Die Bahn kannte die Situation
Personalmangel und Nachwuchsgewinnung sind seit langem ein Thema im Konzern.
Berlin. Nach Mainz kommt alles auf den Prüfstand: Die laufende Personalplanung in jedem Betriebsteil, Überstunden, Urlaubsrückstände.
Bahn-Personalvorstand Ulrich Weber war sich schnell mit Gewerkschaftsvertretern und Betriebsräten einig, dass es so nicht weitergehen kann.
Gewerkschaftschef Alexander Kirchner: „Wir haben die Reset-Taste gedrückt.“
Bis zum 15. Oktober soll nach der Vereinbarung bundesweit überprüft werden, wo Leute fehlen und wie der versprochene Überstundenabbau gewährleistet werden kann. Gegebenenfalls, so Webers Zusicherung, werde zusätzlich eingestellt.
Arbeitgebern wie Arbeitnehmern sitzt die Rufschädigung der vergangenen Tage in den Knochen. Der durch Personalmangel ausgelöste Ausfall eines einzigen Stellwerks hat den global agierenden Verkehrskonzern zur Lachnummer gemacht. Wieder einmal. Dabei ist der Eindruck, die Bahn habe die Situation verschlafen, falsch.
Im Gegenteil, kaum ein anderer Konzern hat sich zuletzt so intensiv mit der Frage beschäftigt, wie die Mitarbeiter gehalten und neue Fachkräfte gewonnen werden können. Seit drei Jahren ist die Bahn auf „Rekrutierungskurs“, wie Weber sagt.
So wurde eine bundesweite Werbekampagne gestartet, in der sich das Unternehmen als technologische Herausforderung anbot („Kein Job wie jeder andere“). Und es wurde eingestellt: 20 000 neue Mitarbeiter in den vergangenen zwei Jahren. Auch 2013 sollen es wieder 10 000 sein. Darunter 4000 Azubis.
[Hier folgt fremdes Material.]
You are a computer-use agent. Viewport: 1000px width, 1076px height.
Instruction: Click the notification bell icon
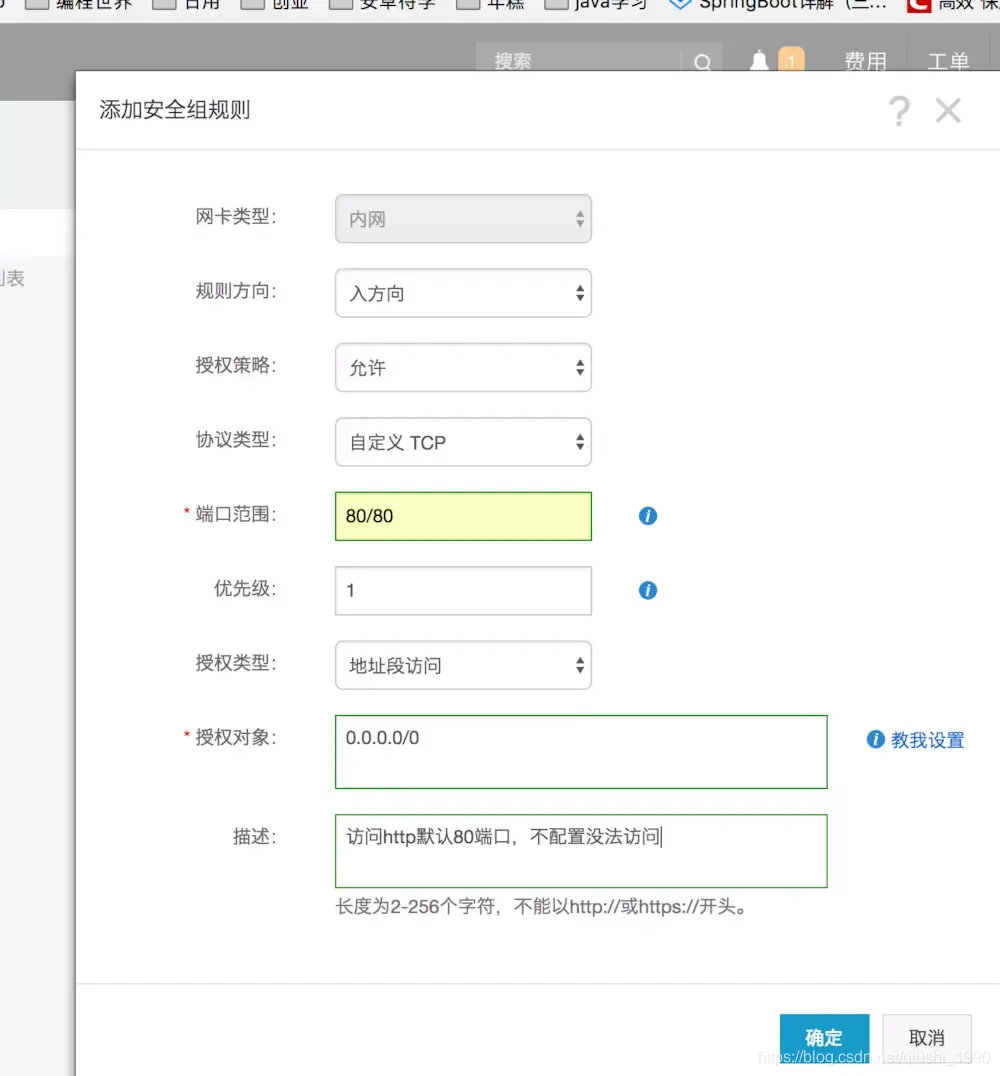758,60
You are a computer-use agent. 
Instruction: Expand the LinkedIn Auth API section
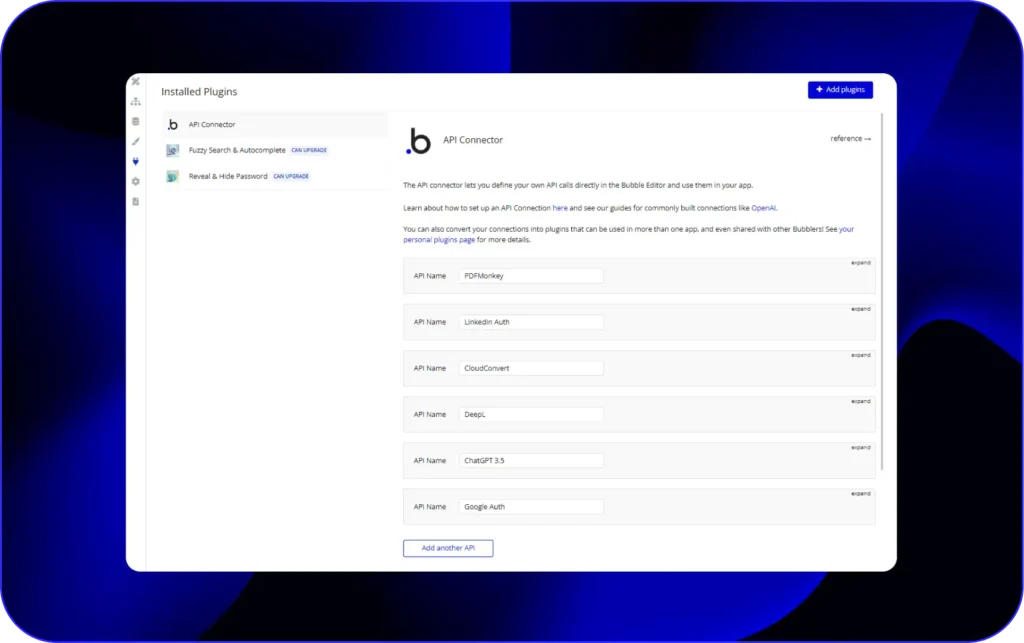[860, 309]
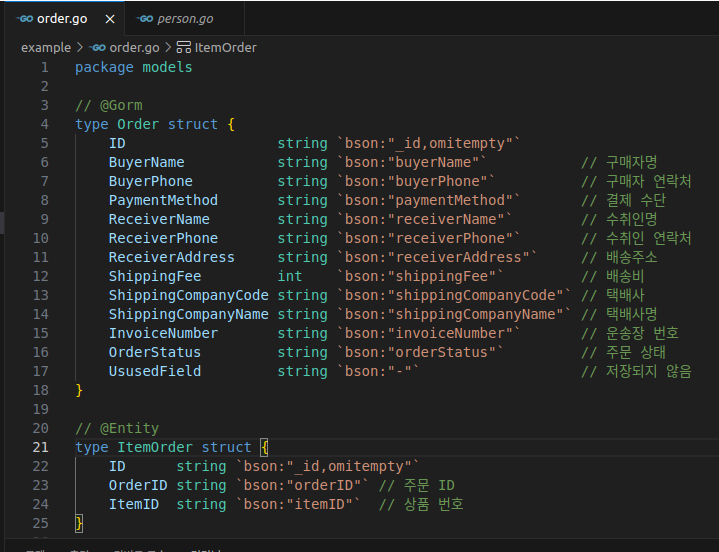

Der Bahn ist ihr Alterungsproblem bewusst. 44 Prozent der 195 000 Beschäftigten in Deutschland sind über 50 Jahre alt. Bei der Anwerbung konkurriert das Unternehmen mit der freien Wirtschaft. Und die Bundeswehr spricht eine ähnliche Zielgruppe an.
Zentrales Instrument für die Beschäftigungssicherung ist ein neuartiger „Demografie-Tarifvertrag“, den das Unternehmen im April mit der Gewerkschaft EVG abgeschlossen hat und der als beispielhaft gilt. Offenbar war er aber noch zu frisch, um so etwas wie in Mainz verhindern zu können.
Das mit Anhang über 100 Seiten starke Werk verfolgt das erklärte Ziel, die Mitarbeiter an das Unternehmen zu binden, die Arbeitsplätze attraktiv und familienfreundlich zu gestalten und eine qualifizierte Ausbildung zu bieten. Erklärtes Ziel ist es, bis zum Jahr 2020 zu den zehn „Top-Arbeitgebern“ in Deutschland zu gehören.